▶ [Reading passage]:
[Start]
THE EPIC STORY OF THE USS LAFFEY AND WORLD WAR II'S GREATEST KAMIKAZE ATTACK

For WWII buffs, surely, but also for general readers looking to understand the damage inflicted and the terror inspired by...

A prolific popular historian specializing in World War II tells the incredible story of the “destroyer with a heart that couldn’t be broken.”

Thrust almost immediately into the war following her February 1944 commissioning, the Laffey played an important supporting role in the Normandy invasion, the assault on the Philippines and the landing at Iwo Jima. As he charts the ship’s service, Wukovits (For Crew and Country: The Inspirational True Story of Bravery and Sacrifice Aboard the USS Samuel B. Roberts, 2013, etc.) describes the vessel’s special features and explains the multipurpose role the destroyer plays at sea. He offers snapshots of a couple dozen of the 325-man crew—the vast majority naval reserves, most of them teenagers—explains the purpose of the constant drills, and charts the crew’s growing confidence under fire. He pauses, though, when the sailors encounter something entirely new and terrifying in naval warfare, something perfectly embodying the ethos of an enemy who’d vowed to “fight until we eat stones.” Desperate to defend their home islands during the war’s final years, Japanese pilots willingly sacrificed their lives in exchange for a direct hit on American ships. All this prepares us for the final third of the narrative, devoted to a scant 80 minutes off the coast of Okinawa. There, while she manned the dangerous, exposed Picket Station No. 1, 22 kamikazes attacked Laffey: six crashed into the ship, another grazed it, and five inflicted bomb hits. Laffey responded, discharging thousands of shells and bullets. With the ship a mangled mess of shredded steel, parts flooded, other parts on fire, the destroyer (if not 32 crewmen) survived, bringing down numerous enemy planes. For outstanding performance, Laffey received a Presidential Unit Citation, and 27 individual medals were showered on the gallant crew.
[End]
▶ [Direction a]:
Can you give the rows again, starting at the one containing "package size value" and ending at the one containing "click(187, 129)", with "icon" replaced by "symbol" and everything else unchanged?
These rows have nothing to do with the book review above.

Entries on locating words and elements
[Start]
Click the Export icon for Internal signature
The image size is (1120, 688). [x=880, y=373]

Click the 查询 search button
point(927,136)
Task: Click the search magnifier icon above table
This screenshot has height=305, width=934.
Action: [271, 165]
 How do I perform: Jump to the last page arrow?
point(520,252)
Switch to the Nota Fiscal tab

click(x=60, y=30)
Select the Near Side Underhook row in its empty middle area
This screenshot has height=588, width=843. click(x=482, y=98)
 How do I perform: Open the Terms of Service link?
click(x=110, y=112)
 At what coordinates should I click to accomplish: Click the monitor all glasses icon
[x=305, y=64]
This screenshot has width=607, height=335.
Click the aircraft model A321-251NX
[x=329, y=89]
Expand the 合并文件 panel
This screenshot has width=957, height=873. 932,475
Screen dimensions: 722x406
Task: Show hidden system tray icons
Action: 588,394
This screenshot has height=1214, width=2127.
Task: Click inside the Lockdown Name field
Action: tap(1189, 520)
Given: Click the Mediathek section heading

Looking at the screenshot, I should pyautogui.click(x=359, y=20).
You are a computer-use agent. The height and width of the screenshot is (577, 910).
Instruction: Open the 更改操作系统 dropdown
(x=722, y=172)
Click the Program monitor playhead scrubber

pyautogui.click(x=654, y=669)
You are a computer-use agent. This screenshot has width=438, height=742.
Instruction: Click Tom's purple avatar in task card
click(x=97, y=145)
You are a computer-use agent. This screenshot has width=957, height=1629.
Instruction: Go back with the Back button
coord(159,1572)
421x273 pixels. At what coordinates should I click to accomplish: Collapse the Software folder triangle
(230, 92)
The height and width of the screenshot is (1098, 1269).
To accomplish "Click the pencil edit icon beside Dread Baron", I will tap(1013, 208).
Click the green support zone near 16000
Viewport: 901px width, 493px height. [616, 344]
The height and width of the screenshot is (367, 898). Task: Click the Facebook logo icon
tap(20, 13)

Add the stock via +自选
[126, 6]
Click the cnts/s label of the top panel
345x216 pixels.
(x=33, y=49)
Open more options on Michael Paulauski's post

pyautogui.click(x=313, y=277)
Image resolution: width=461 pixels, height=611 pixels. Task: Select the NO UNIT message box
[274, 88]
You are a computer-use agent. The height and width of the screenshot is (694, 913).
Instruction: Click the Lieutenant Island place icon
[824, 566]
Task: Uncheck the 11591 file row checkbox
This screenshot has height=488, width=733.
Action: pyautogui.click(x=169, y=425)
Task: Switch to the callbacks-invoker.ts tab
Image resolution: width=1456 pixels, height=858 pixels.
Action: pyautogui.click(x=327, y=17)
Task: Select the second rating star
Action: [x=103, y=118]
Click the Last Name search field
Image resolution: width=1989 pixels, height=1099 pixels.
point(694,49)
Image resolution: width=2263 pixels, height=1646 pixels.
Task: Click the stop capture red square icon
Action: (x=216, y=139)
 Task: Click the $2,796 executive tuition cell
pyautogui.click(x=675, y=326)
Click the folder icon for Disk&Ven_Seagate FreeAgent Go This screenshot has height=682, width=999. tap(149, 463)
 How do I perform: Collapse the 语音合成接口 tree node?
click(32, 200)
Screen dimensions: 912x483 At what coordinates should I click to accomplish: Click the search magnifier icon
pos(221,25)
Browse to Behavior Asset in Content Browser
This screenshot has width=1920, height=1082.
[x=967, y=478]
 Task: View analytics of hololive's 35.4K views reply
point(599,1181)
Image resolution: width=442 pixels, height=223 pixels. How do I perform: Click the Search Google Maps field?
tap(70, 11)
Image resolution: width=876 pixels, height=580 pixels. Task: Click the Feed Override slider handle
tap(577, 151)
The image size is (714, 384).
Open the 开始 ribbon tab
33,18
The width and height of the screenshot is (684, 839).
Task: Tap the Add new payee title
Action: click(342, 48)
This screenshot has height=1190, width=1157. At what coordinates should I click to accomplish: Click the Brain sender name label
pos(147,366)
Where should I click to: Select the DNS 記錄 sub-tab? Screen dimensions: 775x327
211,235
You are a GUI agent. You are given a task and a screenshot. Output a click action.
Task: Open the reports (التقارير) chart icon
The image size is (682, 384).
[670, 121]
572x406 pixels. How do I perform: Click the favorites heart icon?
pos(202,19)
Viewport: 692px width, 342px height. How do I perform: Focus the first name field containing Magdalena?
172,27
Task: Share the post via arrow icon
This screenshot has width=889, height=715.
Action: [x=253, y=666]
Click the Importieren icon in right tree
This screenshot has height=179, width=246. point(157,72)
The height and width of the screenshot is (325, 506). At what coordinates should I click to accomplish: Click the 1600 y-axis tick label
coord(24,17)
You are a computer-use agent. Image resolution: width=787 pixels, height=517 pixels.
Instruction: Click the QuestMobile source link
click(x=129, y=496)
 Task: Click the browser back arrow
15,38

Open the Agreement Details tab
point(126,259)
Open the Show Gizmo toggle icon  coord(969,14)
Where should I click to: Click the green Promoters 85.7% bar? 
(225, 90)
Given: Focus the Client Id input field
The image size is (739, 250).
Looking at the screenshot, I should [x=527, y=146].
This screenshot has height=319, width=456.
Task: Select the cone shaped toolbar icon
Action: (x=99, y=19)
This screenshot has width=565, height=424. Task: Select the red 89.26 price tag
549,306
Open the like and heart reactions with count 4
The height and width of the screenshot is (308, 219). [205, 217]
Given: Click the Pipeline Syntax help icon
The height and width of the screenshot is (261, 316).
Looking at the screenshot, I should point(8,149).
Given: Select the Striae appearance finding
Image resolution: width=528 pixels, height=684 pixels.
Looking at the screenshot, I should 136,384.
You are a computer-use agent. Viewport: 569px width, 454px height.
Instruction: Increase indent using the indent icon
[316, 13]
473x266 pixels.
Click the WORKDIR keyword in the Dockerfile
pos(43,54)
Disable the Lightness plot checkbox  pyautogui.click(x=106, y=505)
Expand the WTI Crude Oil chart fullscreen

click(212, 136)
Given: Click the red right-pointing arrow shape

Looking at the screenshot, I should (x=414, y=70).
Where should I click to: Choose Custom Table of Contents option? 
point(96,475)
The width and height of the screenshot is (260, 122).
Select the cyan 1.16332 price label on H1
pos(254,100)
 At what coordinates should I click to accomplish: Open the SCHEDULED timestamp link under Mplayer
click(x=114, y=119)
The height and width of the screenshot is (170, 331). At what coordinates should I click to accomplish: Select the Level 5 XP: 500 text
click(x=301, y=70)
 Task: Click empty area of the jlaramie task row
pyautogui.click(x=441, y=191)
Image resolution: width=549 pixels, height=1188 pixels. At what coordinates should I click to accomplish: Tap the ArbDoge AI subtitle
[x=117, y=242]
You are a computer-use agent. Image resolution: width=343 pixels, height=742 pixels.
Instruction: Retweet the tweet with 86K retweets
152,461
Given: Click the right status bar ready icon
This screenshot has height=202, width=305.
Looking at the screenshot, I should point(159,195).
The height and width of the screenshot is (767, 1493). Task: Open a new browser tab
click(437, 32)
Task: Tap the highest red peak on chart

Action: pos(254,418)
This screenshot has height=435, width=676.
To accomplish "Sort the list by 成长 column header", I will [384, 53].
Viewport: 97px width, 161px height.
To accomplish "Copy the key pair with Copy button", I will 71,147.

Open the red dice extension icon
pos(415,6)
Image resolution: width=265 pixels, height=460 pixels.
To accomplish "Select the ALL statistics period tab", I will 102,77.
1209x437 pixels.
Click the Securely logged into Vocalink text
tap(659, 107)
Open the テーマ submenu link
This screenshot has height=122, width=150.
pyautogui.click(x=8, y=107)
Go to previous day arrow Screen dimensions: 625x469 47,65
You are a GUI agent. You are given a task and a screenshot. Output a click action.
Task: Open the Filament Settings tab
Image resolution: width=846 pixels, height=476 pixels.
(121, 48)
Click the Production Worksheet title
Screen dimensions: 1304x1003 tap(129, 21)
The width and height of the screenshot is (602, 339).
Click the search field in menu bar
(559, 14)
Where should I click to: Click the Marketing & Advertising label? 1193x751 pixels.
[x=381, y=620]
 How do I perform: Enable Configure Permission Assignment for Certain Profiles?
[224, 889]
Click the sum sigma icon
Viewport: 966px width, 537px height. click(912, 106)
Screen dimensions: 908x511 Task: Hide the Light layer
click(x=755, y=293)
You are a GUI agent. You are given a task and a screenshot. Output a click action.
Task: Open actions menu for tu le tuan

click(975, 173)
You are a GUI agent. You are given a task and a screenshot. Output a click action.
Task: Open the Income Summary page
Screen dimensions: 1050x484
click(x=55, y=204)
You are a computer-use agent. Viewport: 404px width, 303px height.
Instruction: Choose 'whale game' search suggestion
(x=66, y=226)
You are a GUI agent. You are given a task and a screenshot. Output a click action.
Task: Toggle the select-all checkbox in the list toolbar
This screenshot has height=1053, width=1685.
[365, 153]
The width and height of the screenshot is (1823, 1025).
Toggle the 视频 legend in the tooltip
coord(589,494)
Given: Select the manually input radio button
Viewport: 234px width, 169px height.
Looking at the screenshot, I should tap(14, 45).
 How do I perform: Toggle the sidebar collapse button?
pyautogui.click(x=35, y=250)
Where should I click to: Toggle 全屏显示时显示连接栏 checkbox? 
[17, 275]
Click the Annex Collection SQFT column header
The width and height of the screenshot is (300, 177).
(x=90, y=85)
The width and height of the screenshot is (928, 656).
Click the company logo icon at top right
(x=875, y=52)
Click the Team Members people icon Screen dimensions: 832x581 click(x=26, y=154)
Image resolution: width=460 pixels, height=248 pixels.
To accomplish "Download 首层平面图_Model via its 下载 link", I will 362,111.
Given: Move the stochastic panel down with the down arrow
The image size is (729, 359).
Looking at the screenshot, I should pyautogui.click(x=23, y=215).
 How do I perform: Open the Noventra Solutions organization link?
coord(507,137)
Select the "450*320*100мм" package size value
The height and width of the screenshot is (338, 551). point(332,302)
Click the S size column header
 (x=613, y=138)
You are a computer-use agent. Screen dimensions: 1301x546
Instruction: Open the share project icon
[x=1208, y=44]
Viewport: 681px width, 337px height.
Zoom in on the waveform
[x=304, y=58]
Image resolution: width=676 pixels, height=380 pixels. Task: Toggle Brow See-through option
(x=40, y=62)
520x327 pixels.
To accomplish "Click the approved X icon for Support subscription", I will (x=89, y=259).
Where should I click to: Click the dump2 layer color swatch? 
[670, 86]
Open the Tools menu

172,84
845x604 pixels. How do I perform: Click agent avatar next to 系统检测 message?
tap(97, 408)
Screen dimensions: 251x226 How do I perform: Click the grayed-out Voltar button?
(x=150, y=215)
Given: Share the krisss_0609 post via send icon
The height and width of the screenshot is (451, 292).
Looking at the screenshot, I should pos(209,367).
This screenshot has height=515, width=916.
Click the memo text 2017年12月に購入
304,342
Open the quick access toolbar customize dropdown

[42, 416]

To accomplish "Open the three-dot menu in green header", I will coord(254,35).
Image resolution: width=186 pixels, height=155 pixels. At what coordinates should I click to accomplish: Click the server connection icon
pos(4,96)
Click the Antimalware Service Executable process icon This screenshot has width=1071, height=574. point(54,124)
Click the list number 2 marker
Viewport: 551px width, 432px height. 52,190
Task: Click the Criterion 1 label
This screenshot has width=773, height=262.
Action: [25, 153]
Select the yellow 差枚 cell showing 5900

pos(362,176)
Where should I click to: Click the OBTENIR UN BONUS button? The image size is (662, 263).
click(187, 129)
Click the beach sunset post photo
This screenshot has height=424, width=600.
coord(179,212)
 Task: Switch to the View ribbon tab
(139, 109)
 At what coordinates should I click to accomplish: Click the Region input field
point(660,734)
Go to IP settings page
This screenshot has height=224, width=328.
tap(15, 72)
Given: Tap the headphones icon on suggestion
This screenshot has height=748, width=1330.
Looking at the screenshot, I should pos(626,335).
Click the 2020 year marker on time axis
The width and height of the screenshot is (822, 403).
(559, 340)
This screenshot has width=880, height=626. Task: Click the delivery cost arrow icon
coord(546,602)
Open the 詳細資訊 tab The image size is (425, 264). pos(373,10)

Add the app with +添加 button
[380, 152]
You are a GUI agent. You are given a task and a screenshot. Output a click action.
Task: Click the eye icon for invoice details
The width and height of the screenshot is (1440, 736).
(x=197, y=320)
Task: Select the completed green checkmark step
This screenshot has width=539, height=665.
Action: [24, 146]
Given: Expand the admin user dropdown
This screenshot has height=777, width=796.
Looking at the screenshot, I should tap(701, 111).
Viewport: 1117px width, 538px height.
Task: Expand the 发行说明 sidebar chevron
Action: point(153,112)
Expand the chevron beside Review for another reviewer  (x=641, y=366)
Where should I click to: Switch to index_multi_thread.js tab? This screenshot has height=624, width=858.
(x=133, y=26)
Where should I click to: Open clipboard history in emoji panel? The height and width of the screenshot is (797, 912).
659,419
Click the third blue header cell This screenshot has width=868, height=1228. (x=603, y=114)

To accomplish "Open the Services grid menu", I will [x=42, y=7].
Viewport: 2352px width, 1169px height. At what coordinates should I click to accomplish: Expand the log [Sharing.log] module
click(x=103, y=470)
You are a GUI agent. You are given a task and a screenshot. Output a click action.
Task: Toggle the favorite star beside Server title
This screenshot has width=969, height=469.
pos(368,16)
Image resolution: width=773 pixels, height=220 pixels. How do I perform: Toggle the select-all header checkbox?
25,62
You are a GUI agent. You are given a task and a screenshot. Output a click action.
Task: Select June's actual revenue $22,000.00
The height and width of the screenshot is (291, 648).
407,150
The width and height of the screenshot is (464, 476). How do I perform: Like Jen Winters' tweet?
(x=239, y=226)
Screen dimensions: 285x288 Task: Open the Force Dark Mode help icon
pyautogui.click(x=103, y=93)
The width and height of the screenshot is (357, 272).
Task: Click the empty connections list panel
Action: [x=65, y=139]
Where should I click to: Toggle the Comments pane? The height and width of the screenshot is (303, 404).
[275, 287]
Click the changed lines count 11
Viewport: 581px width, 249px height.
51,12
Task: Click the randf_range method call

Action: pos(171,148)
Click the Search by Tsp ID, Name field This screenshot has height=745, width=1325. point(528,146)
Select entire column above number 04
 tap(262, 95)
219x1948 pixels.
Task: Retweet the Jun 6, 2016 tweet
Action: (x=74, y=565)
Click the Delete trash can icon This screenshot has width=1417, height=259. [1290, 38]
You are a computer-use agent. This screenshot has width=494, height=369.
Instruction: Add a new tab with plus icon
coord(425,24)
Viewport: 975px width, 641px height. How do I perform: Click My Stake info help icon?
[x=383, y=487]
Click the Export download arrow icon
[End]
▶ [Direction b]:
According to the book review, how many kamikazes attacked the Laffey while she manned Picket Station No. 1?

▶ [Problem solution a]:
Select the "450*320*100мм" package size value
The height and width of the screenshot is (338, 551). point(332,302)
Click the S size column header
 (x=613, y=138)
You are a computer-use agent. Screen dimensions: 1301x546
Instruction: Open the share project symbol
[x=1208, y=44]
Viewport: 681px width, 337px height.
Zoom in on the waveform
[x=304, y=58]
Image resolution: width=676 pixels, height=380 pixels. Task: Toggle Brow See-through option
(x=40, y=62)
520x327 pixels.
To accomplish "Click the approved X symbol for Support subscription", I will (x=89, y=259).
Where should I click to: Click the dump2 layer color swatch? 
[670, 86]
Open the Tools menu

172,84
845x604 pixels. How do I perform: Click agent avatar next to 系统检测 message?
tap(97, 408)
Screen dimensions: 251x226 How do I perform: Click the grayed-out Voltar button?
(x=150, y=215)
Given: Share the krisss_0609 post via send symbol
The height and width of the screenshot is (451, 292).
Looking at the screenshot, I should pos(209,367).
This screenshot has height=515, width=916.
Click the memo text 2017年12月に購入
304,342
Open the quick access toolbar customize dropdown

[42, 416]

To accomplish "Open the three-dot menu in green header", I will coord(254,35).
Image resolution: width=186 pixels, height=155 pixels. At what coordinates should I click to accomplish: Click the server connection symbol
pos(4,96)
Click the Antimalware Service Executable process symbol This screenshot has width=1071, height=574. point(54,124)
Click the list number 2 marker
Viewport: 551px width, 432px height. 52,190
Task: Click the Criterion 1 label
This screenshot has width=773, height=262.
Action: [25, 153]
Select the yellow 差枚 cell showing 5900

pos(362,176)
Where should I click to: Click the OBTENIR UN BONUS button? The image size is (662, 263).
click(187, 129)

▶ [Problem solution b]:
22 kamikazes attacked her.